## SUPPLIED MATERIAL
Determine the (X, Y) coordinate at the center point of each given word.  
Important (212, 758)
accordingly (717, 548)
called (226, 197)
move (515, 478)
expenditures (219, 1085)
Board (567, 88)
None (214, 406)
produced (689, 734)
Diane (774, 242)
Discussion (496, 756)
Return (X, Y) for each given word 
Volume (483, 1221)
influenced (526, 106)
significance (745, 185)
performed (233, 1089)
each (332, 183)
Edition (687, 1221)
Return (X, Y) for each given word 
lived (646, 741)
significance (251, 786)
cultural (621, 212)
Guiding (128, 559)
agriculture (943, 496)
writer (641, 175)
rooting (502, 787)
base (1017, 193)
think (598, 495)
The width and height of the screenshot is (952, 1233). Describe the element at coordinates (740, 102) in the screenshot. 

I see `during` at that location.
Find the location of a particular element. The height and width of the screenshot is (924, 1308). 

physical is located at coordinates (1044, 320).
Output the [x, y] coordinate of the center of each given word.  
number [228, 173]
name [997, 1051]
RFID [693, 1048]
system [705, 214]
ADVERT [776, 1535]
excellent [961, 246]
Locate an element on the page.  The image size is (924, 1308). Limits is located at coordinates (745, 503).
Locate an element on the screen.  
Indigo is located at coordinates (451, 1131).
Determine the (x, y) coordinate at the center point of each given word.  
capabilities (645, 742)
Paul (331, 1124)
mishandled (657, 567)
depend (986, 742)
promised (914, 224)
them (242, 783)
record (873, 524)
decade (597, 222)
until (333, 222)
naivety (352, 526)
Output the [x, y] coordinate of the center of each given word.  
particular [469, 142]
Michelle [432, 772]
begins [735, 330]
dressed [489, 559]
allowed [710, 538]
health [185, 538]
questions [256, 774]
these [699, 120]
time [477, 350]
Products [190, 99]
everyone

## TASK OBJECTIVE
Rewrite the items above, replacing every occurrence of "screenshot" with "image" and leaving all other text unchanged.

## OUTPUT FOR THIS TASK
Determine the (X, Y) coordinate at the center point of each given word.  
Important (212, 758)
accordingly (717, 548)
called (226, 197)
move (515, 478)
expenditures (219, 1085)
Board (567, 88)
None (214, 406)
produced (689, 734)
Diane (774, 242)
Discussion (496, 756)
Return (X, Y) for each given word 
Volume (483, 1221)
influenced (526, 106)
significance (745, 185)
performed (233, 1089)
each (332, 183)
Edition (687, 1221)
Return (X, Y) for each given word 
lived (646, 741)
significance (251, 786)
cultural (621, 212)
Guiding (128, 559)
agriculture (943, 496)
writer (641, 175)
rooting (502, 787)
base (1017, 193)
think (598, 495)
The width and height of the image is (952, 1233). Describe the element at coordinates (740, 102) in the image. 

I see `during` at that location.
Find the location of a particular element. The height and width of the image is (924, 1308). 

physical is located at coordinates (1044, 320).
Output the [x, y] coordinate of the center of each given word.  
number [228, 173]
name [997, 1051]
RFID [693, 1048]
system [705, 214]
ADVERT [776, 1535]
excellent [961, 246]
Locate an element on the page.  The image size is (924, 1308). Limits is located at coordinates (745, 503).
Locate an element on the screen.  
Indigo is located at coordinates (451, 1131).
Determine the (x, y) coordinate at the center point of each given word.  
capabilities (645, 742)
Paul (331, 1124)
mishandled (657, 567)
depend (986, 742)
promised (914, 224)
them (242, 783)
record (873, 524)
decade (597, 222)
until (333, 222)
naivety (352, 526)
Output the [x, y] coordinate of the center of each given word.  
particular [469, 142]
Michelle [432, 772]
begins [735, 330]
dressed [489, 559]
allowed [710, 538]
health [185, 538]
questions [256, 774]
these [699, 120]
time [477, 350]
Products [190, 99]
everyone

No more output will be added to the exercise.